QUÉ DEBES HACER: Transcribe sin cambios el fragmento del texto sobre el hospital de campaña de Isabel la Católica que va desde "Redacción (Martes, 05-09-2017, Gaudium" hasta "de Doña Isabel.".

FRAGMENTO SELECCIONADO:
==========

Redacción (Martes, 05-09-2017, Gaudium Press) Bien dice el historiador William Thomas Walsh (1) que el primer hospital militar en un campo de batalla lo fundó la Reina Isabel la Católica a comienzos de la guerra contra el reino musulmán de Granada. Se trataba de seis grandes tiendas con lechos, vendas, medicinas, médicos y enfermeras a disposición de heridos y enfermos. La idea -dice el autor- dejó maravillados a todos los grandes señores que se habían unido a ella y Don Fernando. Toscos y semi-bárbaros, los aguerridos nobles españoles nunca antes pensaron que el apoyo logístico en la guerra incluyera un hospital que en adelante llamarían el Hospital de la Reina o de Doña Isabel.
Algunos historiadores especializados en la tergiversación y la calumnia contra la Reina, no han conseguido explicar definitivamente, la causa de que el riquísimo y estratégico dominio islámico, situado en la parte más feraz de España de aquellos tiempos, fuera tomado y sometido por iniciativa de una mujer que comandó sin miedo una guerra, a la cual su propio marido el rey Don Fernando de Aragón se quiso oponer para darle prioridad a luchar contra Francia, que sin importarle la situación española intentaba aprovechar para quedarse con algunos territorios aragoneses en su frontera sur.

==========

DATOS PROPORCIONADOS:
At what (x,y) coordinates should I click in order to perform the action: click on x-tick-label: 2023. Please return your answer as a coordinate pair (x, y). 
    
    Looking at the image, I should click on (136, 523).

==========

RESPUESTA:
Redacción (Martes, 05-09-2017, Gaudium Press) Bien dice el historiador William Thomas Walsh (1) que el primer hospital militar en un campo de batalla lo fundó la Reina Isabel la Católica a comienzos de la guerra contra el reino musulmán de Granada. Se trataba de seis grandes tiendas con lechos, vendas, medicinas, médicos y enfermeras a disposición de heridos y enfermos. La idea -dice el autor- dejó maravillados a todos los grandes señores que se habían unido a ella y Don Fernando. Toscos y semi-bárbaros, los aguerridos nobles españoles nunca antes pensaron que el apoyo logístico en la guerra incluyera un hospital que en adelante llamarían el Hospital de la Reina o de Doña Isabel.